Kedisiplinan waktu itu terasa pula di setiap aspek keseharian. Transportasi publik datang tepat waktu. Antrian dijaga dengan rapi. Tidak ada suara keras atau perilaku yang mengganggu. Semua berjalan berdasarkan kesadaran bahwa keteraturan publik adalah tanggung jawab bersama. Di titik inilah kita bisa memahami bahwa pendidikan karakter di Jepang tak hanya berlangsung di sekolah, tetapi juga di ruang sosial yang luas---dari keluarga hingga komunitas, dari ruang publik hingga sistem transportasi.
Dalam konteks ini, Lickona menegaskan bahwa karakter dibangun melalui komunitas moral yang konsisten. Sekolah hanyalah satu bagian dari sistem ekologi pendidikan yang lebih besar. Ketika keluarga, masyarakat, dan institusi publik memiliki nilai yang sama, karakter tumbuh bukan sebagai "mata pelajaran", melainkan sebagai budaya. Itulah yang saya saksikan di Jepang: karakter bukan diajarkan, melainkan dihidupi.
Belajar dari Jepang, Kembali ke Indonesia
Kunjungan singkat itu meninggalkan banyak pertanyaan reflektif. Apakah sekolah-sekolah di Indonesia masih menempatkan tanggung jawab, disiplin, dan kebersihan sebagai bagian dari karakter dasar? Atau, justru semakin jauh karena terlalu sibuk mengejar prestasi akademik dan lomba-lomba? Tak jarang kita mendengar siswa yang mengotori ruang kelas sendiri tanpa rasa bersalah, atau sekolah yang menumpuk pekerjaan kebersihan pada petugas kebersihan semata. Padahal, tanggung jawab terhadap lingkungan adalah bentuk nyata pendidikan karakter.
Banyak sekolah di Indonesia sebenarnya punya tradisi serupa---kerja bakti, piket kelas, membersihkan halaman. Namun, yang hilang seringkali adalah maknanya. Kegiatan itu berubah menjadi sekadar formalitas tanpa refleksi nilai. Anak-anak tidak lagi memahami bahwa dengan menyapu lantai, mereka sedang melatih hati untuk peduli dan tangan untuk bekerja bagi sesama.

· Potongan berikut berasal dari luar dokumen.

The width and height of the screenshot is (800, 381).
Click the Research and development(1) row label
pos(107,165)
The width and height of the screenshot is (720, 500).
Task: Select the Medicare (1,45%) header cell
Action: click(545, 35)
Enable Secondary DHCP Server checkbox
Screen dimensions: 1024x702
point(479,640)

Di sinilah tantangan besar pendidikan karakter kita: mengembalikan makna di balik tindakan sederhana.
Sekolah Regina Pacis Jakarta, lewat pilar Kurikulum Internasional-nya, mencoba menumbuhkan kesadaran itu lewat pengalaman lintas budaya. Bukan hanya untuk melihat dunia luar, tetapi juga untuk merefleksikan diri. Dalam program International Experiential Learning ke Fukuoka, murid-murid tidak sekadar belajar tentang Jepang, melainkan tentang bagaimana nilai-nilai karakter bisa dihidupkan dalam konteks modern tanpa kehilangan akar tradisi.

Karakter sebagai Jiwa Pendidikan
Pendidikan karakter sejatinya adalah proses pembentukan manusia yang utuh---yang berpikir, merasa, dan bertindak baik. Bagi Lickona, tujuan pendidikan bukan sekadar menghasilkan orang pandai, melainkan manusia yang baik dan peduli. Dalam kerangka ini, pengalaman internasional menjadi ruang perjumpaan nilai: mengasah empati lintas budaya, melatih kepekaan sosial, dan menumbuhkan rasa hormat terhadap perbedaan.
Nilai-nilai itu tak bisa ditanamkan lewat ceramah atau ujian, melainkan lewat teladan dan kebiasaan. Jepang menunjukkan hal itu dengan sederhana: membersihkan ruang kelas sendiri, datang tepat waktu, berjalan dengan tenang, menghargai ruang publik. Semua hal kecil itu membentuk manusia yang bertanggung jawab, disiplin, dan berintegritas.
Bagi saya pribadi, perjalanan ke Fukuoka bukan sekadar mendampingi murid, melainkan perjalanan batin seorang pendidik untuk kembali memahami makna pendidikan karakter yang sesungguhnya. Karakter bukan proyek sekolah, melainkan napas kehidupan itu sendiri. Ia tumbuh dari tindakan kecil yang dilakukan berulang kali dengan cinta dan kesadaran.